[Records drawn from a dataset]
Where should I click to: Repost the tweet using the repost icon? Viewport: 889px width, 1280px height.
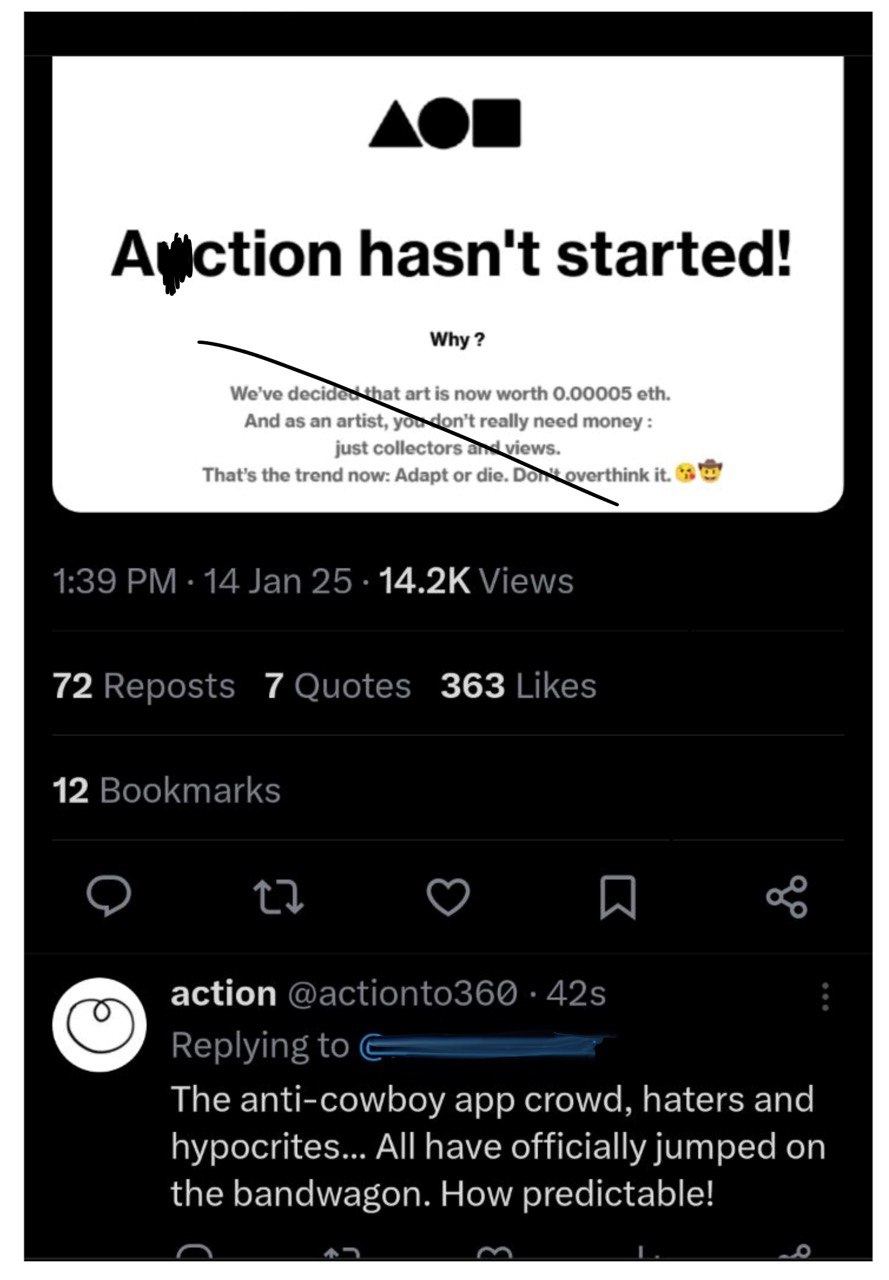[279, 897]
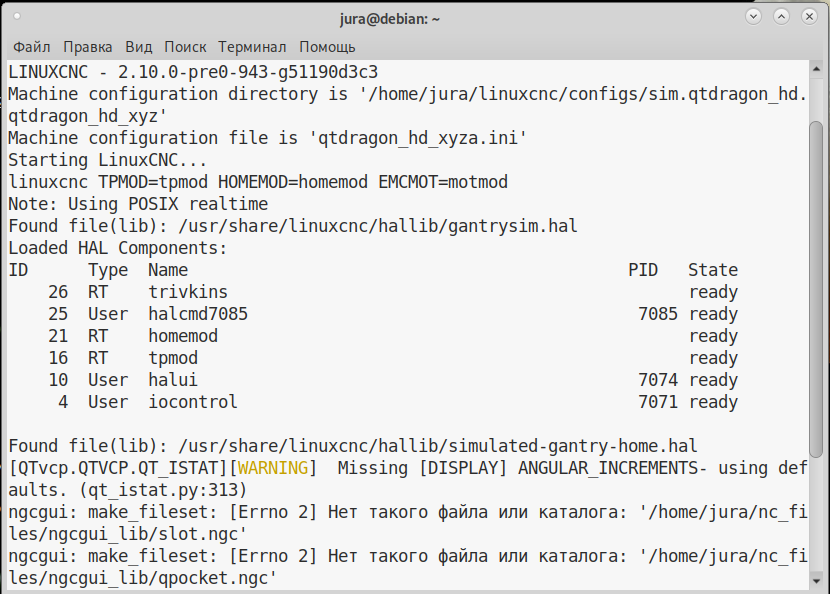Click the scrollbar track below the thumb
The width and height of the screenshot is (830, 594).
click(x=816, y=516)
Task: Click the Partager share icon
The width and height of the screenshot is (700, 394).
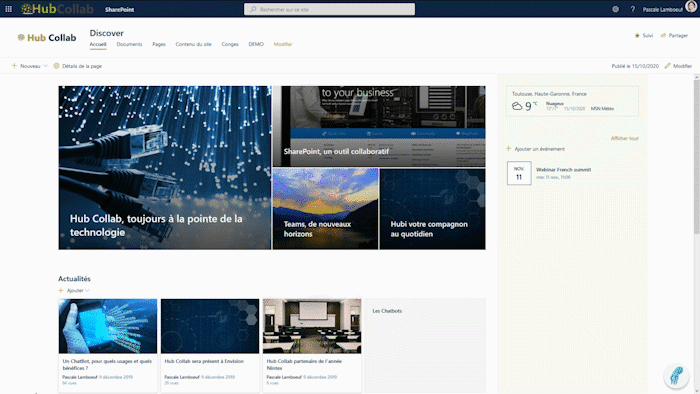Action: click(x=663, y=35)
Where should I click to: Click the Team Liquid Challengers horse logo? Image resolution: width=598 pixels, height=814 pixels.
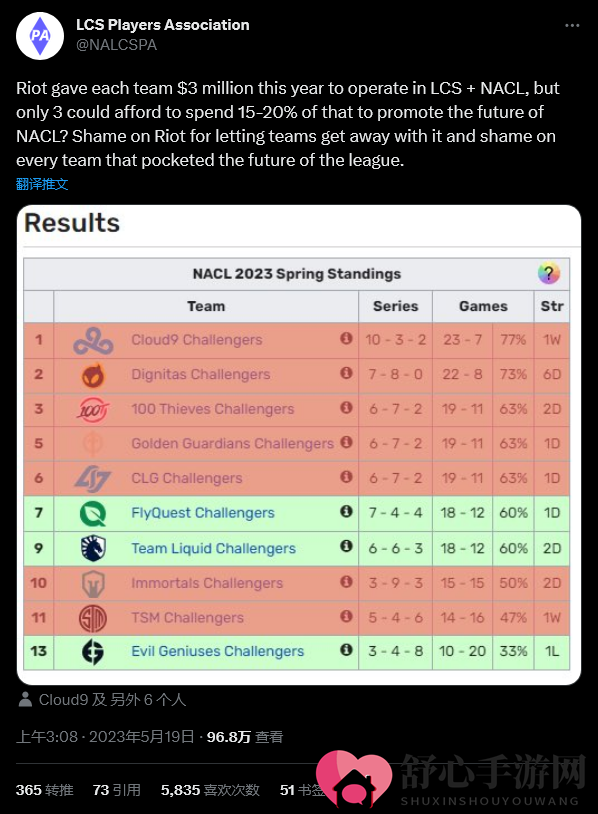tap(93, 548)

What to do:
Repeat each entry above exactly. Omit the pictures.

Reply to the exercise:
Where should I click to: Repost the tweet using the repost icon? Viewport: 889px width, 1280px height.
[279, 897]
Click the scrollbar track below the thumb
The width and height of the screenshot is (830, 594).
click(x=816, y=516)
Task: Click the Partager share icon
The width and height of the screenshot is (700, 394).
Action: click(x=663, y=35)
Where should I click to: Click the Team Liquid Challengers horse logo? Image resolution: width=598 pixels, height=814 pixels.
tap(93, 548)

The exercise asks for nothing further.